▶ TESTO DA LEGGERE:

· · · · · · ·

Rifiuti radioattivi: riprocessamento, ritrattamento, riutilizzazione
Come indicato nel decreto legislativo 4 marzo 2014, n. 45, il materiale radioattivo può essere riciclato o riutilizzato, in alcuni casi, attraverso 3 processi:
- riprocessamento: questa tecnica consiste nella separazione dei vari componenti del combustibile radioattivo, ovvero i prodotti della fissione dell’uranio – che vanno smaltiti – l’uranio fissile residuo, che può essere riutilizzato, ed il plutonio;
- ritrattamento: questo processo consiste nell’estrazione di materie fissili ancora fertili dal combustibile esaurito, per poterlo riutilizzare;
- riutilizzazione: il materiale può essere ceduto ad altri soggetti e reimpiegato.
Ovviamente, questi processi devono seguire delle norme molto stringenti e specifiche per poter essere operati.
Rifiuti radioattivi: come avviene lo smaltimento
Tutto il materiale radioattivo che non può essere riutilizzato in questo modo, diventa un rifiuto radioattivo, da smaltire.

· · · · · · ·

▶ DATI DI PARTENZA:
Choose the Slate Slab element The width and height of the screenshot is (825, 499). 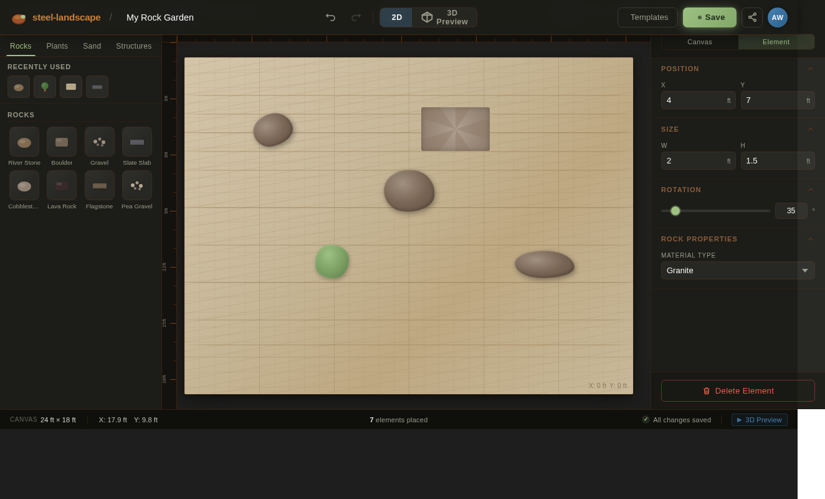[137, 142]
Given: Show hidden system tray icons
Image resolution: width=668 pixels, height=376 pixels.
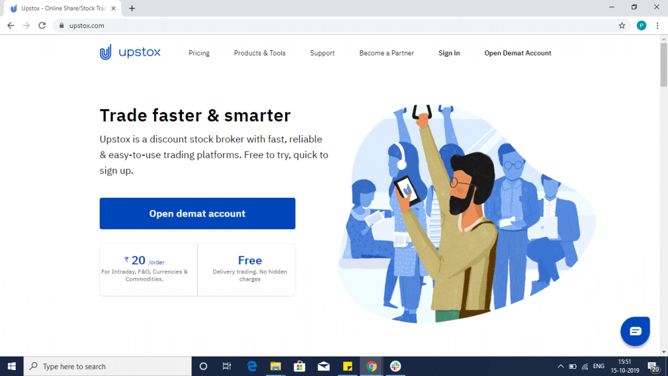Looking at the screenshot, I should point(560,366).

· · · · · · ·

▶ CONSEGNA 1: Riscrivi sotto forma di elenco il punto del testo sui rifiuti radioattivi che comincia con "riprocessamento: questa tecnica", conservandone i fatti principali.
▶ CONSEGNA 2: Copia dal testo sui rifiuti radioattivi il passo che va da "Rifiuti radioattivi: come" fino a "radioattivo, da smaltire.", incluso.

▶ SPAZIO RISPOSTA 1:
Riprocessamento: separazione dei componenti del combustibile radioattivo, cioè:
- prodotti della fissione dell'uranio, da smaltire;
- uranio fissile residuo, riutilizzabile;
- plutonio.

▶ SPAZIO RISPOSTA 2:
Rifiuti radioattivi: come avviene lo smaltimento
Tutto il materiale radioattivo che non può essere riutilizzato in questo modo, diventa un rifiuto radioattivo, da smaltire.